Beyond these core considerations that apply to nearly all partnerships, there is a wide range of additional potential legal issues of which agencies should be aware when considering partnerships. These considerations include: the Paperwork Reduction Act, if the partnership will involve the agency contacting private citizens for information; the Privacy Act, if the agency anticipates coming into possession of personally identifiable information; and the Federal Technology Transfer Act and related legislation, if the agency anticipates the creation of intellectual property during the partnership.

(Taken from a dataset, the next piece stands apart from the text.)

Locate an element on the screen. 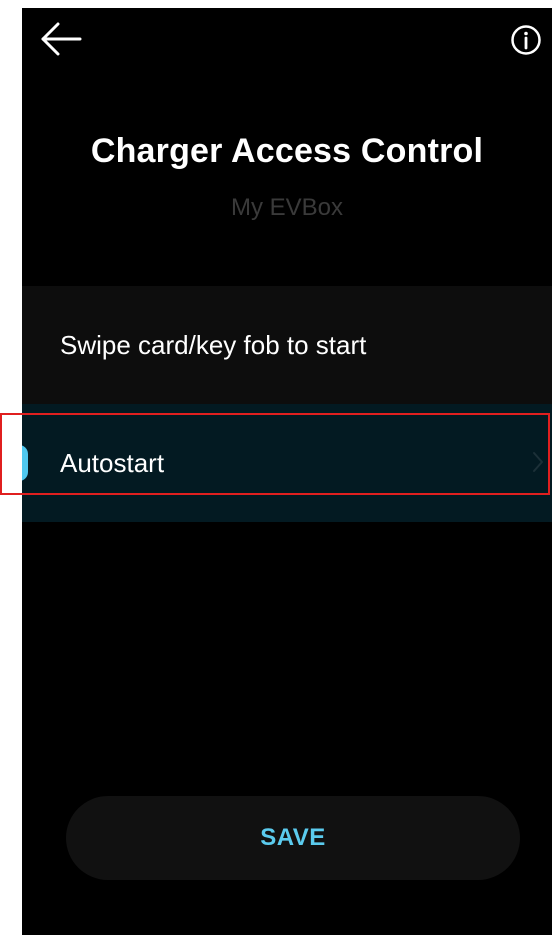 The width and height of the screenshot is (552, 935). option-swipe-card: Swipe card/key fob to start is located at coordinates (287, 345).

Until recently there has been no comprehensive resource capturing the many legal and other considerations federal agencies should take into account when forming and participating in partnerships. ACUS convened the federal government’s foremost experts in partnerships to try to fill this void. In the spring of 2017, dozens of lead partnership officials from 19 federal agencies met at ACUS. The document that emerged from these discussions is called the Guide to Legal Issues Involved in Public-Private Partnerships at the Federal Level. This document covers the major issues agencies can expect to encounter in the formation and operation of partnerships.
One major issue that surfaced at a subsequent ACUS meeting, in the summer of 2018, was the potential inefficiencies that often arise when agencies vet potential private partners. In many instances, two parts of a single agency, or two or more agencies, vet the same private entity, which generates inefficiencies for both the agency and the private entity being vetted. Agencies have developed different approaches to prevent such duplication. Some agencies have central vetting units with officers whose exclusive responsibility is to vet proposed private-sector partners and an official who is responsible for approving partnerships for the entire agency. Other agencies lack a central vetting unit and, instead, authorize each of their subdivisions to conduct their own vetting.

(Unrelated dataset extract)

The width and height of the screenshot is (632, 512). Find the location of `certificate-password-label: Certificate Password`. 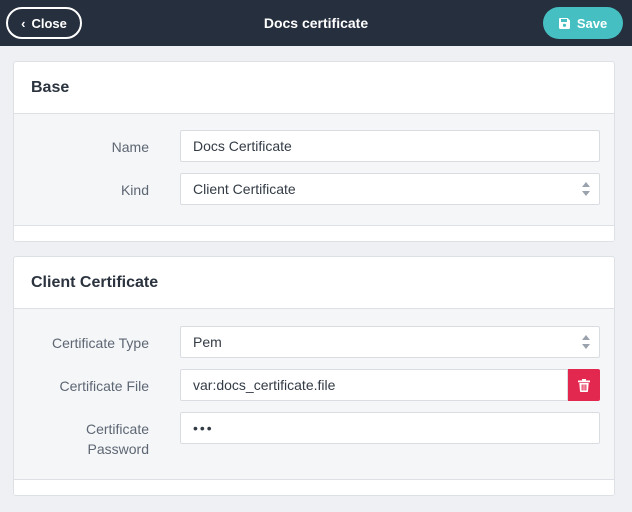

Some of these agencies are actively developing internal checks to prevent duplication. Internal checks for vetting duplication often involve using software, such as Salesforce, which allows subdivisions of an agency to enter information about potential partners they have vetted so that other subdivisions of the agency can access the information. Thus, even in the absence of a central vetting unit, duplication of vetting is preventable.
At its December 2018 plenary session, ACUS approved a recommendation that addresses the vexing issue of duplicative vetting and endorses the Guide. The recommendation calls for ACUS to create a webpage on MAX.gov, a website that OMB established to promote exchange of information among agencies. The webpage will be structured to encourage agencies to exchange information with one another about internal processes they have developed to avoid duplication in vetting. This interagency dialogue will enable agencies without current procedures in place designed to eliminate duplicative vetting to develop such procedures.
The legal complexities that arise in partnerships, and the inefficiencies generated by duplicative vetting, will become more salient as partnerships become more prevalent. The ACUS recommendation, and its associated guide, are important first steps in helping agencies navigate the complex legal and vetting-related challenges they will increasingly confront with public-private partnerships.